De acordo com Teresa, nove dos 15 municípios de Roraima têm menos da metade da população com acesso à água tratada. No Cantá, por exemplo, a candidata afirmou que os indicadores demonstram a necessidade de ampliar os investimentos em saneamento básico.
"No Cantá, metade da população não tem água tratada. Aqui 400 casas não têm banheiro. Aqui só tem 2% de esgoto. Isso é saúde básica. A gente não pode ter esses índices. Isso é um absurdo", disse.
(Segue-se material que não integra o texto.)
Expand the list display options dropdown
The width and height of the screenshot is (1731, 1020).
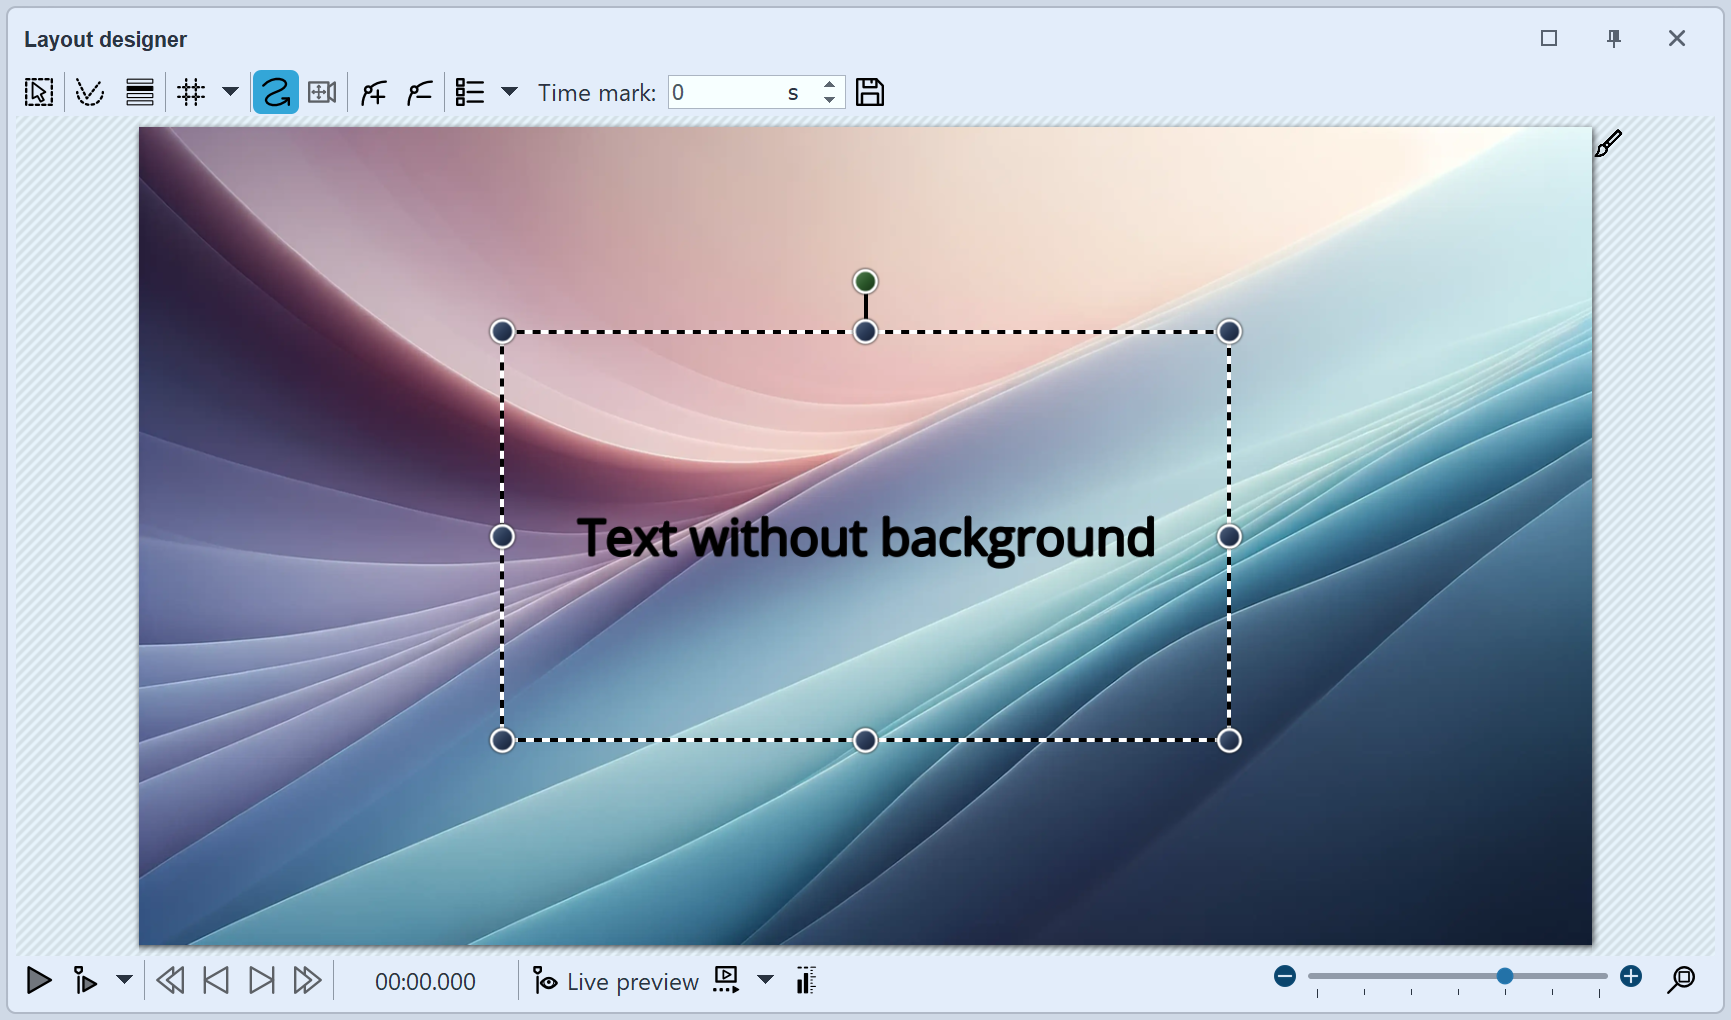[511, 91]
Durante a passagem por Amajari, Teresa também se comprometeu a buscar investimentos para melhorar as condições de vida da população do município. A candidata chamou atenção para os indicadores sociais e para as dificuldades enfrentadas pelos moradores no acesso a serviços essenciais.
"Aqui no Amajari só 27% da população tem água tratada. Aqui, só 5% têm esgoto. Temos cinco mil casas sem banheiro. E uma coisa triste que vou dizer. O Amajari hoje é um dos três piores municípios do Brasil em qualidade de vida. Pedir água. É obrigação de cada governante que passa por aqui. É um absurdo, então eu quero trabalhar com o social, com as obras, mas também quero mudar esses índices", disse Teresa.
teresainte-140044.jpg
Teresa afirmou que pretende utilizar o mandato no Senado para buscar recursos federais e articular investimentos destinados aos municípios do interior, com prioridade para áreas como saneamento básico, infraestrutura, educação e apoio à produção rural.
"Oito anos de Senado dá para trazer muita coisa. E trazer coisas que realmente melhorem a qualidade de vida das pessoas. Quero trabalhar com poços artesianos, recursos para as escolas, reconstruir pontes, ajudar o agricultor. É muito séria a situação do Amajari”, denunciou Teresa.